Task brief: Search the entries below for the string "dimensions" and give the number of lines that hold it, nothing else.

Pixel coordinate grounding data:
⟨
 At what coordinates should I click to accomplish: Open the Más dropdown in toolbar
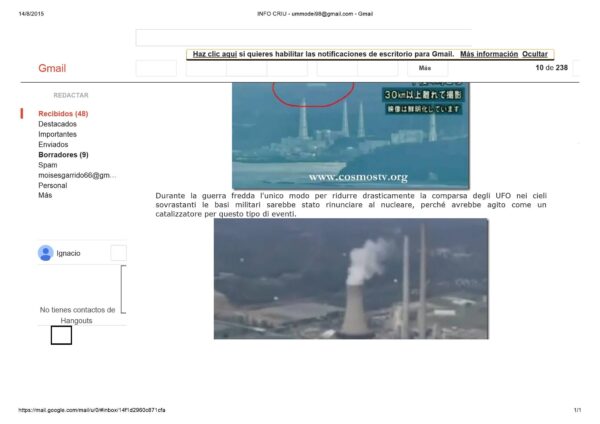[425, 68]
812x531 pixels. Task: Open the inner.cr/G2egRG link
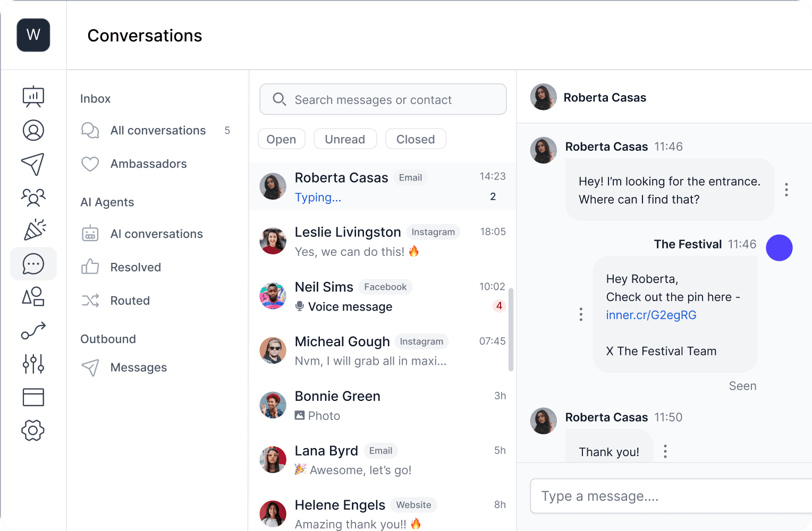(651, 315)
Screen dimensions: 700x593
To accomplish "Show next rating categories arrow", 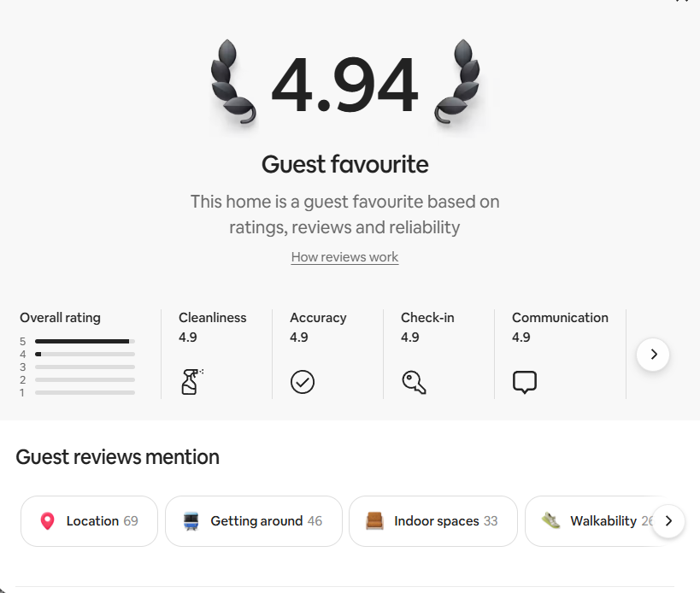I will point(653,354).
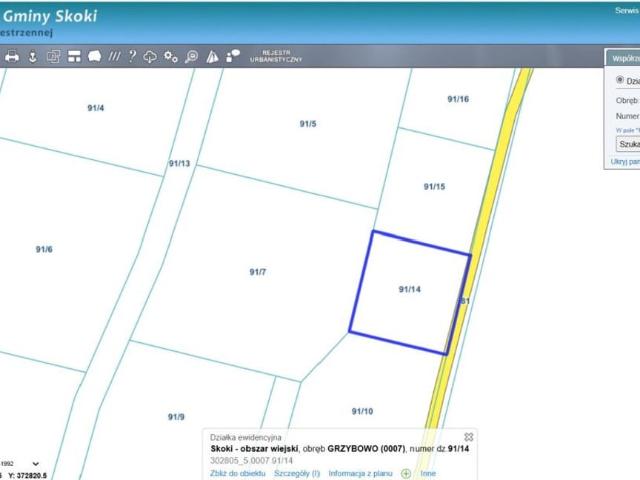640x480 pixels.
Task: Click the download arrow icon in toolbar
Action: [32, 57]
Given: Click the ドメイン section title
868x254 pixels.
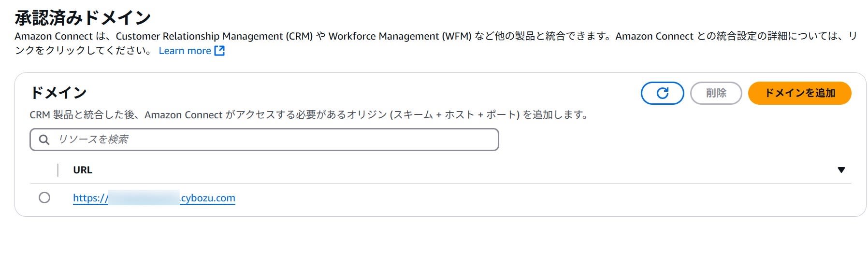Looking at the screenshot, I should (x=58, y=92).
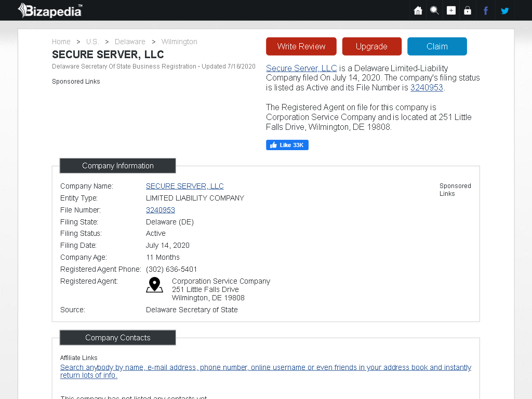The height and width of the screenshot is (399, 532).
Task: Open the U.S. breadcrumb link
Action: click(92, 42)
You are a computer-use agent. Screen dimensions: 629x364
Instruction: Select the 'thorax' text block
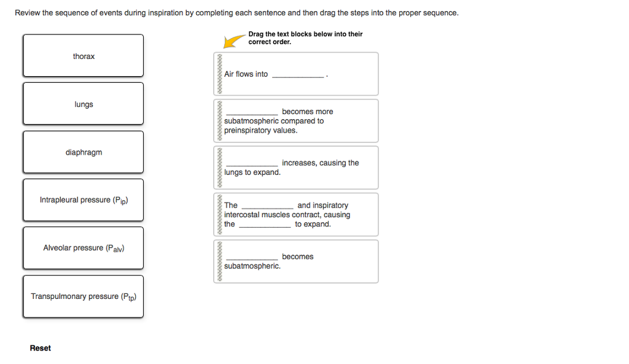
⟩
Result of this task: 2